A couple of friends and I drooled over an AT&T Unix manual that our public library had in 1990 - 1991. Unix seemed really cool but we could never afford a real Unix machine. We talked about pooling our money and buying a copy of Coherent but we never did. Then Linux came on the scene and Coherent was forgotten.
I was an intern an Inetco sytems in Vancouver (circa 1989?). They developed switching software for ATMs that used Coherent running on Intel PCs.
My task was to extend the Coherent shell (a clone of the standard Unix sh) with BSD csh features (history, etc.). I had nothing to go on except the csh man page.
I have since lost the source code (it was called the "wsh"), but I suspect I would cringe looking at it now.
Coherent was definitely my gateway drug into Unix.

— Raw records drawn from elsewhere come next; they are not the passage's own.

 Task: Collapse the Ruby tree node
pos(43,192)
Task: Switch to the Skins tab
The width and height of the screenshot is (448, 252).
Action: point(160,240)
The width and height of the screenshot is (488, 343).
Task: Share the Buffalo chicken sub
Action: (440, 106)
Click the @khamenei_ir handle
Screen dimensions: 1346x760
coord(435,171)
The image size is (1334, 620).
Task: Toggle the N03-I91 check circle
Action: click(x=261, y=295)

Coherent did have UUCP, didn't it? In a lot of cases, that got you much further in small to mid scale environments than TCP/IP. I wouldn't even be surprised if Novell Netware would have been considered more important.
Speaking as a field engineer from the UK from days of yore... Up until around 1995 IPX/SPX, Novell's default networking stack at that time, was hugely prevalent in corporate and governmental environments. I didn't start bumping into TCP/IP in any serious way until around 1992 in my job as a field engineer. The general kinda setup was groups of departmental Novell Netware 386 servers (I was a Netware engineer since around '87) with loads of DOS and Windows 2/3.x clients running Novell's IPX/SPX stack atop NE2000 compatible NIC's.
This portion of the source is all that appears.